Activity>
Please go over the material below and count each line with the string "header", giving only the total.

++++

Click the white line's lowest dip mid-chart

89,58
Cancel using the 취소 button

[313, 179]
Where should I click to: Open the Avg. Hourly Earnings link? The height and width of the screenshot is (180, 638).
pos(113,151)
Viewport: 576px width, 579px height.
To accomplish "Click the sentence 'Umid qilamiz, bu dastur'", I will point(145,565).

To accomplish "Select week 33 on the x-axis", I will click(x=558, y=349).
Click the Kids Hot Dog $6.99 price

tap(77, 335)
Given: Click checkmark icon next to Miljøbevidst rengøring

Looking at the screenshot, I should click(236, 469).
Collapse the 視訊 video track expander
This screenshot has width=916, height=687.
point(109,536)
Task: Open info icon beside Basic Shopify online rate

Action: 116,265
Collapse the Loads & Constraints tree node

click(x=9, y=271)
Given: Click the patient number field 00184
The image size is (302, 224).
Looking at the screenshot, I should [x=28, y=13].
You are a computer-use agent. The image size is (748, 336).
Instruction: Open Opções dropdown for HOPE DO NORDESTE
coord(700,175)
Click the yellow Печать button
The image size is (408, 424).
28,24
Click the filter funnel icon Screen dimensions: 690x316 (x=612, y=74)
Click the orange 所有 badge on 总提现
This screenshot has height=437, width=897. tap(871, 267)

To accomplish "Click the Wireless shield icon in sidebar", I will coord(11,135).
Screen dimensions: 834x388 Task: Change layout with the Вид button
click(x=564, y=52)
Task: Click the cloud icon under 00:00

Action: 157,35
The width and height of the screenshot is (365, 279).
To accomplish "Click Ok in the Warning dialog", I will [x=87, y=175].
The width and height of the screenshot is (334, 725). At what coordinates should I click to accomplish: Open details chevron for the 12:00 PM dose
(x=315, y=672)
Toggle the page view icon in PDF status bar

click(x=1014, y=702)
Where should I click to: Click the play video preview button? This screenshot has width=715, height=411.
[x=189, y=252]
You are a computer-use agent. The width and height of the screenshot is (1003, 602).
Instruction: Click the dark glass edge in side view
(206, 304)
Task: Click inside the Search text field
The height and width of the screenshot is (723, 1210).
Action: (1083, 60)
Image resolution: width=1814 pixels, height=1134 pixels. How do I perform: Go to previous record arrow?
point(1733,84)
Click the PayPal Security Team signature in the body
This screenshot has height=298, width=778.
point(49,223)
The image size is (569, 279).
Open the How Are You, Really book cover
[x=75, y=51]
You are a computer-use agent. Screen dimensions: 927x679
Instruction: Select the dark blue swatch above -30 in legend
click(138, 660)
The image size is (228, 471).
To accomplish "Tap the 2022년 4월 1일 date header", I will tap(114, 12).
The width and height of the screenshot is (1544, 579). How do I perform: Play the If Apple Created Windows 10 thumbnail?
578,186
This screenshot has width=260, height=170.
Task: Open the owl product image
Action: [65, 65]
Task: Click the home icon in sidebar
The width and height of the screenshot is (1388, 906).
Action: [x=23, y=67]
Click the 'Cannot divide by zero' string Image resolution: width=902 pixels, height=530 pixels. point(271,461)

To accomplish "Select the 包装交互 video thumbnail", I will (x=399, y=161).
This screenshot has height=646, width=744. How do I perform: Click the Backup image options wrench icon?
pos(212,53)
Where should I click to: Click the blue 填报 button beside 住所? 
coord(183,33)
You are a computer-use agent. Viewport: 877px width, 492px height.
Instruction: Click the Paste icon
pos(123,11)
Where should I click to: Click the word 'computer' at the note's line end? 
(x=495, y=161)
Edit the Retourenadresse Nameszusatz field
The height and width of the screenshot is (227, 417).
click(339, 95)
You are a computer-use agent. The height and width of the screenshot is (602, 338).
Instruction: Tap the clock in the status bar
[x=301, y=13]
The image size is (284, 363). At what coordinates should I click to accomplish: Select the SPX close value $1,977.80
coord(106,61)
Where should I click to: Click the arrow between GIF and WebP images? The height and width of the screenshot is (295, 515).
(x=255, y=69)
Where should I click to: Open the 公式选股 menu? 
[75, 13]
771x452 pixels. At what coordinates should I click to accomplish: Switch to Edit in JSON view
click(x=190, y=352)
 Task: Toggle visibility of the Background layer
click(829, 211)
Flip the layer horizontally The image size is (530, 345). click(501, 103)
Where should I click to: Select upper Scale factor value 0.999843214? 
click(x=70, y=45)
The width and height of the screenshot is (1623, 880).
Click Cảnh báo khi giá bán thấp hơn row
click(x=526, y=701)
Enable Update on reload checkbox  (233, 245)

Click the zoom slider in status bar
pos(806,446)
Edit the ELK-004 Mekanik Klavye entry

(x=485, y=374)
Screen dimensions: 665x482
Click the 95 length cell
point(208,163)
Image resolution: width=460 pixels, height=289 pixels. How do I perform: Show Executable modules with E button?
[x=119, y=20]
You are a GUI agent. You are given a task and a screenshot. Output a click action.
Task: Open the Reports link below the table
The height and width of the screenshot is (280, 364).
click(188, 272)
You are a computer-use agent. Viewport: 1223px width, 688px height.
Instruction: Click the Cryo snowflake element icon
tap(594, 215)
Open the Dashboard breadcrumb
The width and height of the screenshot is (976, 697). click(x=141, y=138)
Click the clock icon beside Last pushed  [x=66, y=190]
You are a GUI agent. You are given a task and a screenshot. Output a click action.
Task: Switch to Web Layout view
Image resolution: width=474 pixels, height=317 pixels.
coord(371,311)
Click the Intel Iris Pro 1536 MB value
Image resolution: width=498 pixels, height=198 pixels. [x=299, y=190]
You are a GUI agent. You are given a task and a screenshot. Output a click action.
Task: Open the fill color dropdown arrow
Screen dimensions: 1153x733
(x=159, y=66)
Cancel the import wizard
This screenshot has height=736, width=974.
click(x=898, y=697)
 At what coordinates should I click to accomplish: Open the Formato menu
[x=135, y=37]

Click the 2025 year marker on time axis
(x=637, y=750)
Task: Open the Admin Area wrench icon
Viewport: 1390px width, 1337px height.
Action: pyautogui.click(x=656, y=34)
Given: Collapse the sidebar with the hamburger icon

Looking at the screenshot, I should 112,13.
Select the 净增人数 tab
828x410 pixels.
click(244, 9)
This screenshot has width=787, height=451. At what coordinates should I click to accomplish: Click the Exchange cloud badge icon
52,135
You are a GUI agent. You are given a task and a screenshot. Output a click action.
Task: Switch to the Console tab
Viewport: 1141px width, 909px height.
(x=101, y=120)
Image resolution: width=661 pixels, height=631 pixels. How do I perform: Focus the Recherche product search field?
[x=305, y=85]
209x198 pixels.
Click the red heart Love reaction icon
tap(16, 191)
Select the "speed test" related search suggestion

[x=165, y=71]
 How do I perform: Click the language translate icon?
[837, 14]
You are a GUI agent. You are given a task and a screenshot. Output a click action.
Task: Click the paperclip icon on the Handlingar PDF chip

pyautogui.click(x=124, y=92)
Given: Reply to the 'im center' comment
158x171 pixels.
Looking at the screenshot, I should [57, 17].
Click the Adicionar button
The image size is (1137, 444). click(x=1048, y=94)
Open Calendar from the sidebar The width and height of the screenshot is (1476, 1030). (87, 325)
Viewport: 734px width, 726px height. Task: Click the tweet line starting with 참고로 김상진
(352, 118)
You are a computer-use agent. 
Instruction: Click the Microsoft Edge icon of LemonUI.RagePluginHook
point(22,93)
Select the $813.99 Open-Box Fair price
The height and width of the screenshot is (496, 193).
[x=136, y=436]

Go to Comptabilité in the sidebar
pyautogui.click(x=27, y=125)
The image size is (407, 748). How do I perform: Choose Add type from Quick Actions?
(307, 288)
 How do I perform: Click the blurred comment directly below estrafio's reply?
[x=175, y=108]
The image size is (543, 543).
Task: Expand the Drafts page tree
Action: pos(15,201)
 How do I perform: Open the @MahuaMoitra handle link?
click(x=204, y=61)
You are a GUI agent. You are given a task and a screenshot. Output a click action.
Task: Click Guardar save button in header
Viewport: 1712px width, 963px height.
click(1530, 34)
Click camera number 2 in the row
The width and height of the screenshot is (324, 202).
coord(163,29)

++++

Reply to the task>
2